Hi Adam,
That's a nice example of local normalization, thank you for posting it.
I have in another data set 23 good images that are fine and 7 images that do not have flats! This means these 7 images have dust donuts everywhere in the image.
Local normalization cannot help with these problems. Normalization does not mean
artifact suppression. LN can simplify gradients and equalize relatively small exposure differences in a data set, but it cannot do what a master flat does.
Local normalization is a multiscale algorithm that works at large scales. A dust donut is a complex image structure, with large-scale and small-scale components. If you look at it as a whole, it is relatively large. However, its inner and outer borders are represented at small dimensional scales, typically from one to 4 pixels. These small things are completely out of the scope of local normalization. Our current implementation works at a minimum scale of 32 pixels, and the default LN scale is 128 pixels.
LocalNormalization is a powerful tool able to solve difficult problems efficiently, but unfortunately, it is also an extremely dangerous tool. This is because the local normalization problem is, as most inverse problems, inherently ill-posed.
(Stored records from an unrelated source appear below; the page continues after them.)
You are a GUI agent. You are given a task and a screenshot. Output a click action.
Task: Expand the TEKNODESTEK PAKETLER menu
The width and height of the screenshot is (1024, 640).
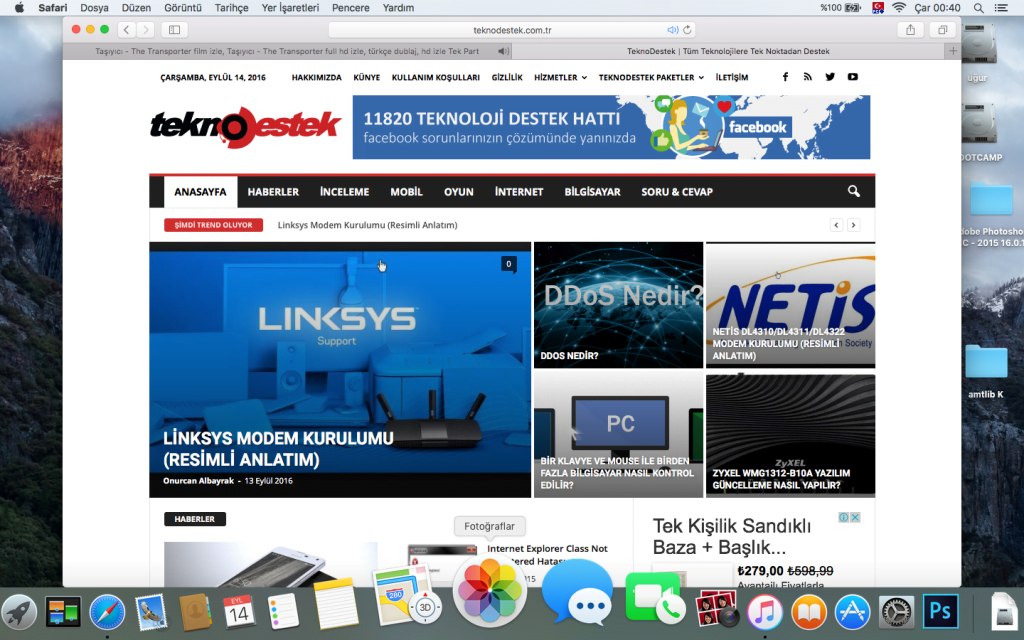(x=646, y=76)
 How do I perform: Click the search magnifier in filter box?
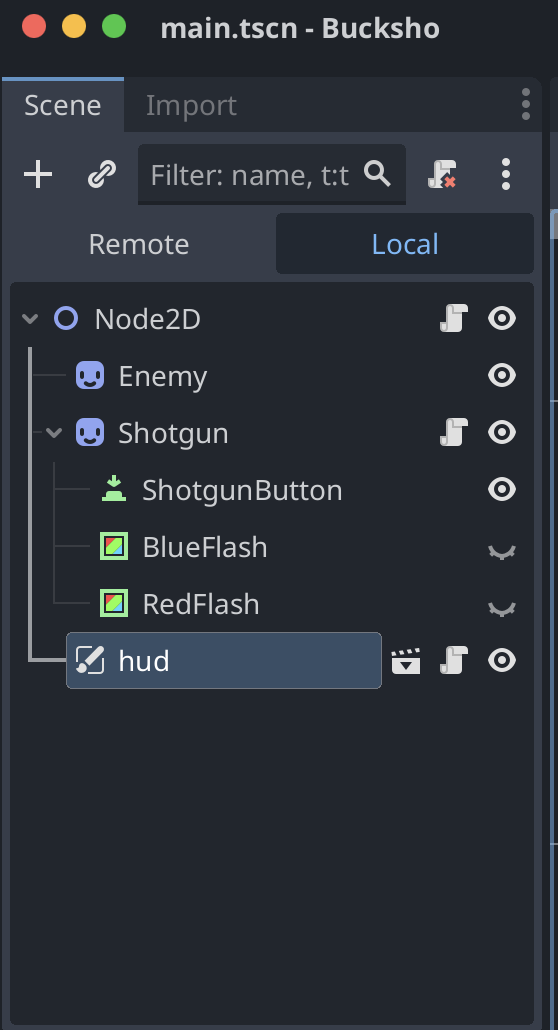tap(378, 174)
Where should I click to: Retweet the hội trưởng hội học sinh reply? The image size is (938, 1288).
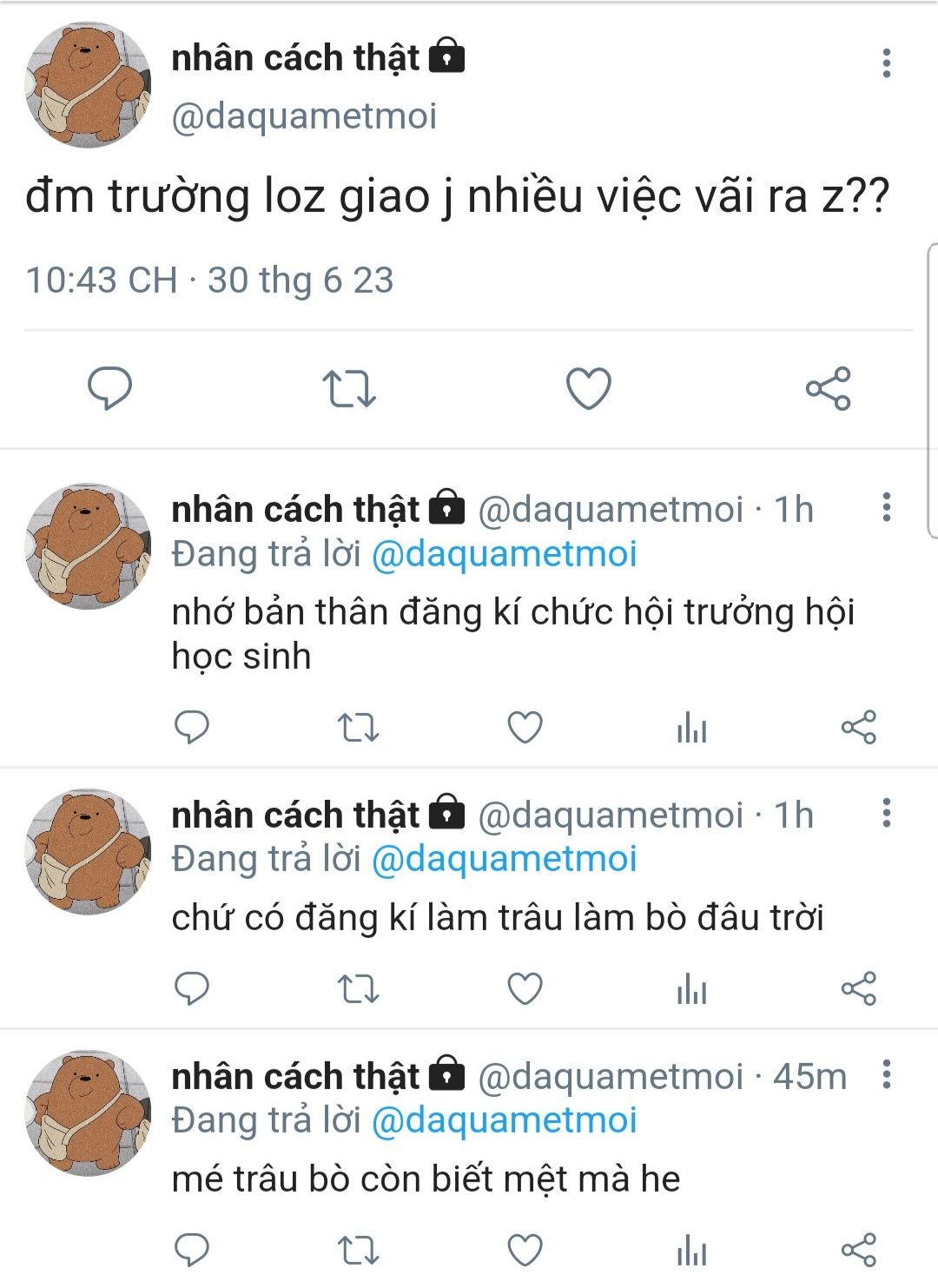(x=358, y=728)
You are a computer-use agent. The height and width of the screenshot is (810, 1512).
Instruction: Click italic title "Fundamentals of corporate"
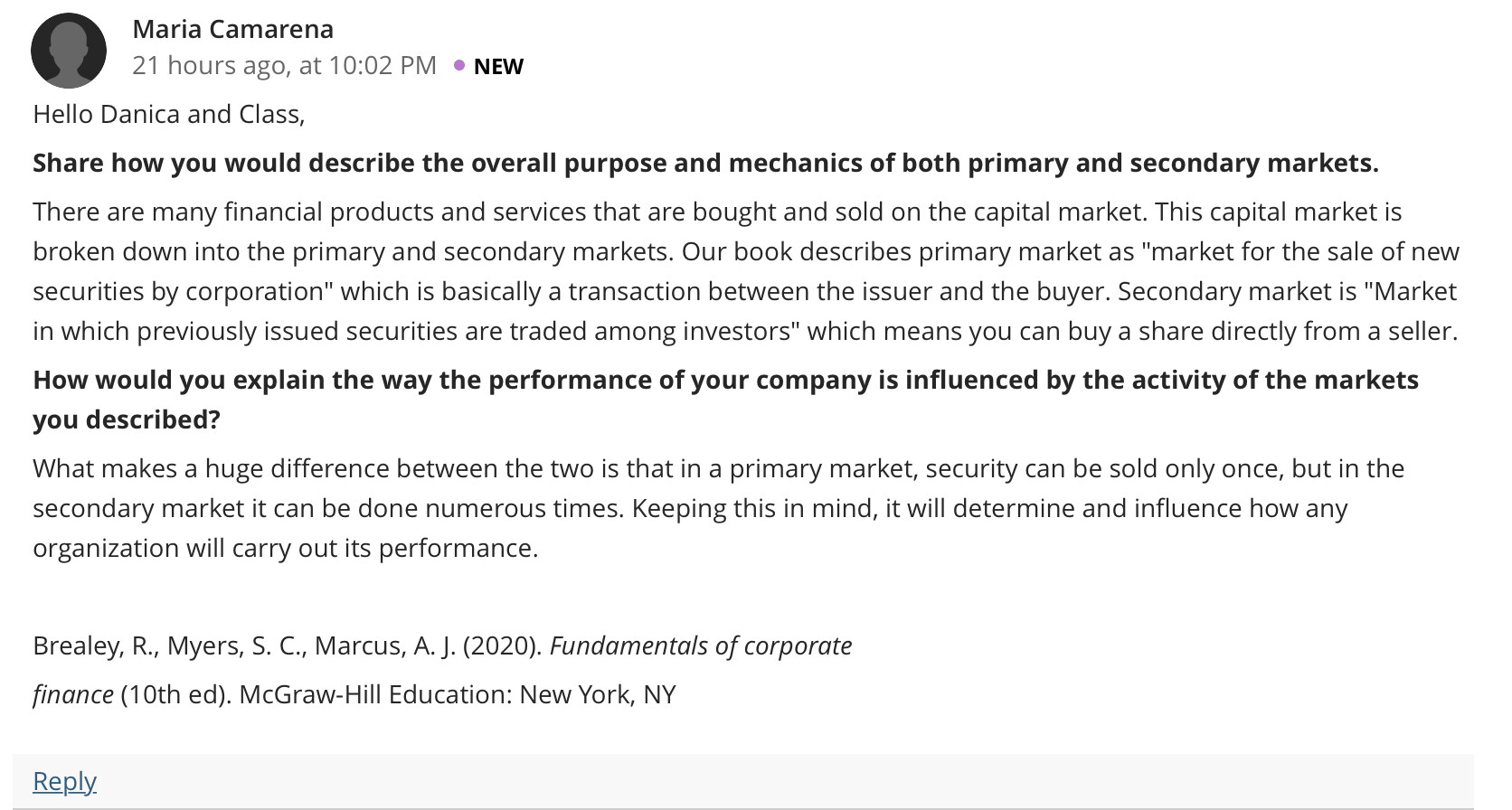point(701,645)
That's why I have implemented many control and analysis features in the LN tool, including complex graphical representations that can be very useful to judge the correctness of each particular application.
I am working on a tutorial that describes the LocalNormalization algorithm and its current implementation in PixInsight 1.8.5, with practical usage recommendations and examples. Please bear with me while I complete this tutorial, since it is very complex and unfortunately I have other priorities now. Of course, I'll be glad to answer your questions here, preferably with samples of the data you are trying to normalize.